[Begin]

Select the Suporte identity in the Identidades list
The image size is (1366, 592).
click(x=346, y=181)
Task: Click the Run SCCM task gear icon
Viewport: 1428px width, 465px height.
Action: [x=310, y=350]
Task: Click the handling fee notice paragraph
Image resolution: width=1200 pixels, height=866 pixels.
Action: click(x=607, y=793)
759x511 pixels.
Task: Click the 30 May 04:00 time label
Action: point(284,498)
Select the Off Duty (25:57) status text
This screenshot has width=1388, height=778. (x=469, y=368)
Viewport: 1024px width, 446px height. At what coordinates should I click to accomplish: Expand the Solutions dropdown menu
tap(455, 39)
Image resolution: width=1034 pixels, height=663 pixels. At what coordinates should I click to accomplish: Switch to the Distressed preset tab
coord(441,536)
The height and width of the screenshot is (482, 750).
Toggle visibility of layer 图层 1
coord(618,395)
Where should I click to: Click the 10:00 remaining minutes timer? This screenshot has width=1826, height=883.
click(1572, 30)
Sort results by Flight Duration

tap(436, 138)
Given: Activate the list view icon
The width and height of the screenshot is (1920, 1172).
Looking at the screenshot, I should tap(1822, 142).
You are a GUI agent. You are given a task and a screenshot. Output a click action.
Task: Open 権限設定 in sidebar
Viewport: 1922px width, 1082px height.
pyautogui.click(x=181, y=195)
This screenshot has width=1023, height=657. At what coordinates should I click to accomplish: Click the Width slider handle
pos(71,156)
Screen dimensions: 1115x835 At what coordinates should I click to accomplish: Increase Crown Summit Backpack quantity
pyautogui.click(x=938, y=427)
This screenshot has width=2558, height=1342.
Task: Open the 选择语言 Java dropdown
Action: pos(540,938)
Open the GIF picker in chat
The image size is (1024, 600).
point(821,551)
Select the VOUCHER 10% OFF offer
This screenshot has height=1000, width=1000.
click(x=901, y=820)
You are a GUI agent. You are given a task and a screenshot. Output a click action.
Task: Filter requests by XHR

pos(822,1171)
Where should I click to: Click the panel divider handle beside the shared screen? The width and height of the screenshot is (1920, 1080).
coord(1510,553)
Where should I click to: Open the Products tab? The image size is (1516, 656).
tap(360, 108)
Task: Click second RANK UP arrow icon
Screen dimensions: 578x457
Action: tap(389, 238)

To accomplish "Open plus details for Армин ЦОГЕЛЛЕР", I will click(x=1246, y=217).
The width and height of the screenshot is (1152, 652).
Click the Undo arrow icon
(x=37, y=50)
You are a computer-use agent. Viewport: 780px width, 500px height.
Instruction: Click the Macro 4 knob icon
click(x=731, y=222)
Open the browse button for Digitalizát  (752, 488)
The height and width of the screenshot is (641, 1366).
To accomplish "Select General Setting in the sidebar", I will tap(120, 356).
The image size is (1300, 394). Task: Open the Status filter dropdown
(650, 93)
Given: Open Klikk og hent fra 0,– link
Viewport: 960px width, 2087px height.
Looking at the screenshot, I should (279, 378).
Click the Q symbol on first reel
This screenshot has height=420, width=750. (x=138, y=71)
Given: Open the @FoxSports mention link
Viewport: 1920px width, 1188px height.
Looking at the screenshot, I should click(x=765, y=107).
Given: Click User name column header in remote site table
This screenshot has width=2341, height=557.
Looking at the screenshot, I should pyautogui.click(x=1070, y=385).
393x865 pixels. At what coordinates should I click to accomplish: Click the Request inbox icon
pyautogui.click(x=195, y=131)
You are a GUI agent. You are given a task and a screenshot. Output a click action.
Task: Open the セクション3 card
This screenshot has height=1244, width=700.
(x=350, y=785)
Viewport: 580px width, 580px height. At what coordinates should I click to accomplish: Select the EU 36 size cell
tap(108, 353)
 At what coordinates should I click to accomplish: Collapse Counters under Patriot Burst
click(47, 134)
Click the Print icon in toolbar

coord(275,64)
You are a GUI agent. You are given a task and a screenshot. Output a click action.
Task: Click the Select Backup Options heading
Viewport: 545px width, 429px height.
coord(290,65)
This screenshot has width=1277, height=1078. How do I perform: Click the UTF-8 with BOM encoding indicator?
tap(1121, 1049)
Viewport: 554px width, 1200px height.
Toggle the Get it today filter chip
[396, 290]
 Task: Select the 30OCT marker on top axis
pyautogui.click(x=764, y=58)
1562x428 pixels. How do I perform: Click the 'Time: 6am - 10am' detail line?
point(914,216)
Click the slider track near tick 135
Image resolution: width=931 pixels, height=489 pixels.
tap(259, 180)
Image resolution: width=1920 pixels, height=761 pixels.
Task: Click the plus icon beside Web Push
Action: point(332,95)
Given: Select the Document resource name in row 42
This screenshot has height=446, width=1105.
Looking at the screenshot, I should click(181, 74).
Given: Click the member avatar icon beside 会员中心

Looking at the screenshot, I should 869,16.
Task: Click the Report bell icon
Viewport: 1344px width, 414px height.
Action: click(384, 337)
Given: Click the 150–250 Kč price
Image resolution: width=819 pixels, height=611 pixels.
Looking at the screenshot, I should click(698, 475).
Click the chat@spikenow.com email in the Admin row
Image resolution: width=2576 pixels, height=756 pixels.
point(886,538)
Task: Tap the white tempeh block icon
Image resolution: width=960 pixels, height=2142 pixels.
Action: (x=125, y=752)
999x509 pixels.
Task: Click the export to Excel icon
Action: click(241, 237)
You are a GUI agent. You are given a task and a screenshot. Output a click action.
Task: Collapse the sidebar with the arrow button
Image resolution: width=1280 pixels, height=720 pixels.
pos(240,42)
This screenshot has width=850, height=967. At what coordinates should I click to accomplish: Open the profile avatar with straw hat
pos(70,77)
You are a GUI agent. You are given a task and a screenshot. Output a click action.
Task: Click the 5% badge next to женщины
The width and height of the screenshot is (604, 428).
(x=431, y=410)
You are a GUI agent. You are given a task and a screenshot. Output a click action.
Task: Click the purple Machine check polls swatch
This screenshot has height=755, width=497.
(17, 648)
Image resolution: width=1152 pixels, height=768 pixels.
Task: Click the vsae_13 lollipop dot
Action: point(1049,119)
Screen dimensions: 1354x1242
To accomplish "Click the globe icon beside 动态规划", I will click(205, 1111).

[End]

● EXERCISE BRIEF:
Reproduce the listing above word for word, beginning with its first line and continuing through the line that contains "Action: pos(540,938)".

● SOLUTION:
Select the Suporte identity in the Identidades list
The image size is (1366, 592).
click(x=346, y=181)
Task: Click the Run SCCM task gear icon
Viewport: 1428px width, 465px height.
Action: [x=310, y=350]
Task: Click the handling fee notice paragraph
Image resolution: width=1200 pixels, height=866 pixels.
Action: click(x=607, y=793)
759x511 pixels.
Task: Click the 30 May 04:00 time label
Action: point(284,498)
Select the Off Duty (25:57) status text
This screenshot has width=1388, height=778. (x=469, y=368)
Viewport: 1024px width, 446px height. At what coordinates should I click to accomplish: Expand the Solutions dropdown menu
tap(455, 39)
Image resolution: width=1034 pixels, height=663 pixels. At what coordinates should I click to accomplish: Switch to the Distressed preset tab
coord(441,536)
The height and width of the screenshot is (482, 750).
Toggle visibility of layer 图层 1
coord(618,395)
Where should I click to: Click the 10:00 remaining minutes timer? This screenshot has width=1826, height=883.
click(1572, 30)
Sort results by Flight Duration

tap(436, 138)
Given: Activate the list view icon
The width and height of the screenshot is (1920, 1172).
Looking at the screenshot, I should tap(1822, 142).
You are a GUI agent. You are given a task and a screenshot. Output a click action.
Task: Open 権限設定 in sidebar
Viewport: 1922px width, 1082px height.
pyautogui.click(x=181, y=195)
This screenshot has width=1023, height=657. At what coordinates should I click to accomplish: Click the Width slider handle
pos(71,156)
Screen dimensions: 1115x835 At what coordinates should I click to accomplish: Increase Crown Summit Backpack quantity
pyautogui.click(x=938, y=427)
This screenshot has width=2558, height=1342.
Task: Open the 选择语言 Java dropdown
Action: pos(540,938)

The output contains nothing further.